本文摘要:通过一张八角七级密檐砖塔照片中塔檐补间铺作的“序列法式”, 考证出北京西单双塔庆寿寺中的“可庵塔”,由此推想“双塔”的历史意义和学术价值。

最近看到一张北京立体老照片,标名为“北京古塔”,上传者标注拍摄时间为“1900年”(图01)。

图01 - 1   1900年 《北京古塔》立体照片(正面)

图01 - 2    1900年 《北京古塔》立体照片(背面)

图01 - 3    1900年 《北京古塔》立体照片(单张)

北京古塔的老照片本身就不多,除大型佛塔,如:天宁寺塔,八里庄慈寿寺塔,通州燃灯塔,其它多为佛僧道士墓塔。

在北京及周边的墓塔中除密檐十三级,如昌平银山塔林; 仿飞檐斗拱砖塔最高是“八角九层”,如西单的庆寿寺“海云大师塔”,房山的“姚广孝墓塔”,其它规格低一点的是“八角五级”,依次减“角”,减“级”。墓塔的种类不多,因各时代的建筑特点,各局部装饰的变化,为鉴定古塔断代提供了依据。

我们先仔细观察图01中的砖塔:(图01 - 3)

“八角”:由塔身的“四个檐面”,可断定为“八角”。

“七级”:中国传统佛塔多为“单数”。图中可见的“七层密檐”,密檐砖塔第一级的高度相比要高许多,参考塔前建筑的高度,可断定此塔只可能是“七级”。

“飞檐”:从级檐上方可见“角脊”,脊自里向外略呈上翘弧形,脊外端饰翘脚,脊内端饰戗兽。

● 所示数据:
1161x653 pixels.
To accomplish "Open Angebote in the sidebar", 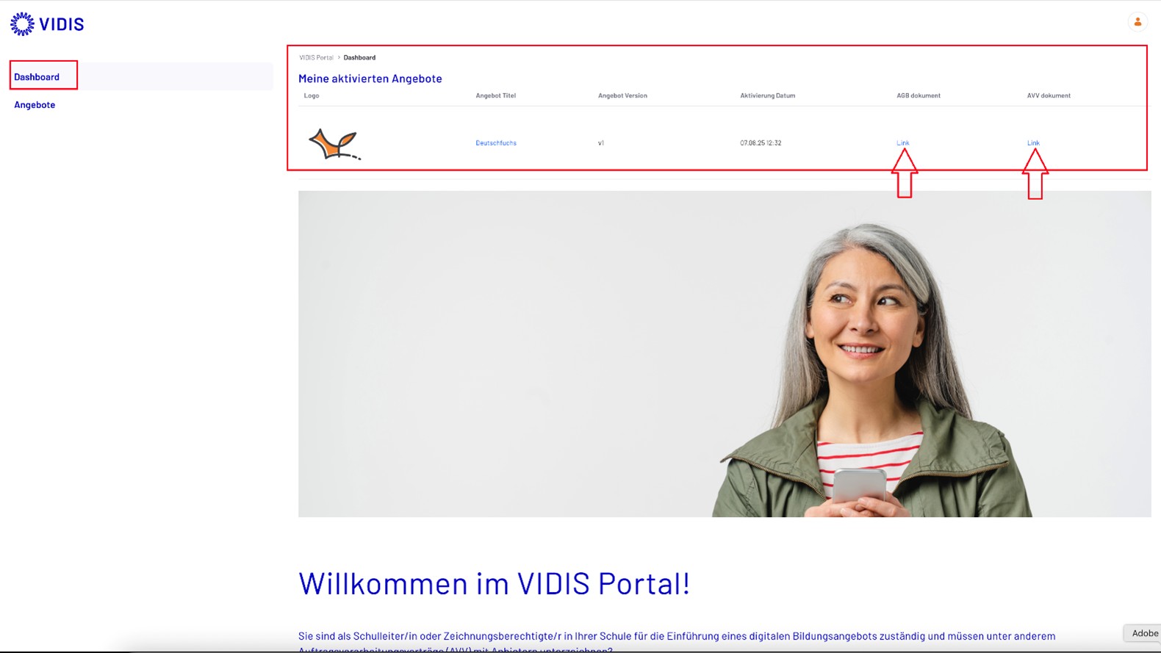I will click(x=35, y=104).
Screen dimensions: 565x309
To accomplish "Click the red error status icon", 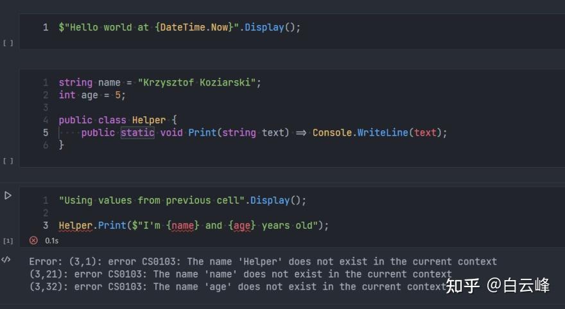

● 任务要求:
接着续写这段考证北京古塔老照片的文字,从最后一句之后写起。 完成本题用不到这些数据。

● 回答:
“外挑斜檐”:每级的“塔檐”由八块“斜檐”组成“八角”。斜檐为“底瓦+滴水”、“筒瓦+勾头”铺就。二级以上(“一级”图上无显示)的塔身并无枋木的转角倚柱,而是八面砖砌素身直墙,墙头出一圈外凸的“枋”,疑此枋就是俗称的“普柏枋”,枋上施铺作,转角与补间各一朵,其上接砖雕仿木(只是依图鉴别,不排除木头的可能性)两层出椽:下为圆椽,上为方椽。

密檐每檐下为三攒仿木铺作:两攒“角铺作”,一攒“补间铺作”。(注:我对传统建筑的专业术语是外行,有关叙述不到之处还请专家指正)

经过仔细辨认,“角铺作”均为统一“法式”:单杪四铺作计心造45° 双斜拱,而“补间铺作”均为“单杪四铺作”,但表现各级有异(注:括弧内为另一种表述。)

一级檐下补间铺作一攒: 四铺作出单杪单华双斜拱   

                                     (补间铺作出45°斜拱)

二级檐下补间铺作一攒: 四铺作出单杪单华

三级檐下补间铺作一攒: 四铺作出单杪双斜拱          

                                     (四铺作双60°斜栱单杪计心)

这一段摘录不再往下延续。